== Exercise data ==
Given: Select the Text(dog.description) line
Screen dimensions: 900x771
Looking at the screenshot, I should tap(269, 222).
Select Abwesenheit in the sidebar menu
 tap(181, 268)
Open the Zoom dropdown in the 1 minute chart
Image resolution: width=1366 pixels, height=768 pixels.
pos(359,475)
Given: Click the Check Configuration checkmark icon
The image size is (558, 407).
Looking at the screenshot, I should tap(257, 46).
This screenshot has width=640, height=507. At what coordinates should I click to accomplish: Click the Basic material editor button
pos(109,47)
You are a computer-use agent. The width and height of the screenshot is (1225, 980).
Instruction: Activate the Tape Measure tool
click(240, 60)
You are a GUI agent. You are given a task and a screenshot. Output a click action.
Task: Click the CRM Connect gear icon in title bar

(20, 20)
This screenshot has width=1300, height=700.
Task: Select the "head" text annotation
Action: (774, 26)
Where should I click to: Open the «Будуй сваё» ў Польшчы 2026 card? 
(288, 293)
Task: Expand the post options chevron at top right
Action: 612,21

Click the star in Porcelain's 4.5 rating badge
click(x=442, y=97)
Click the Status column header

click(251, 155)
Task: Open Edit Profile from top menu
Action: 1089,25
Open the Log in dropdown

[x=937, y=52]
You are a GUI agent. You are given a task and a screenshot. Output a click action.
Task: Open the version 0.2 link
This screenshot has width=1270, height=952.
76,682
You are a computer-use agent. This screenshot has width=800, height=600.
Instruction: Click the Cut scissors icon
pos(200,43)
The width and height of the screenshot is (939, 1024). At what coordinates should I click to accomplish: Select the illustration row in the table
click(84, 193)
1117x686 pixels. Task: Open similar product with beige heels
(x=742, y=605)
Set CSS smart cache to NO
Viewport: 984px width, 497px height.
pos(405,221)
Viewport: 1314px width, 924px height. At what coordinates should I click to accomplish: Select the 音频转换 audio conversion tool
===
Task description :: I would like you to restate word for word the lines from the one with "Click the star" through the last line of the material above, and only those.

Problem solution ::
Click the star in Porcelain's 4.5 rating badge
click(x=442, y=97)
Click the Status column header

click(251, 155)
Task: Open Edit Profile from top menu
Action: 1089,25
Open the Log in dropdown

[x=937, y=52]
You are a GUI agent. You are given a task and a screenshot. Output a click action.
Task: Open the version 0.2 link
This screenshot has width=1270, height=952.
76,682
You are a computer-use agent. This screenshot has width=800, height=600.
Instruction: Click the Cut scissors icon
pos(200,43)
The width and height of the screenshot is (939, 1024). At what coordinates should I click to accomplish: Select the illustration row in the table
click(84, 193)
1117x686 pixels. Task: Open similar product with beige heels
(x=742, y=605)
Set CSS smart cache to NO
Viewport: 984px width, 497px height.
pos(405,221)
Viewport: 1314px width, 924px height. At what coordinates should I click to accomplish: Select the 音频转换 audio conversion tool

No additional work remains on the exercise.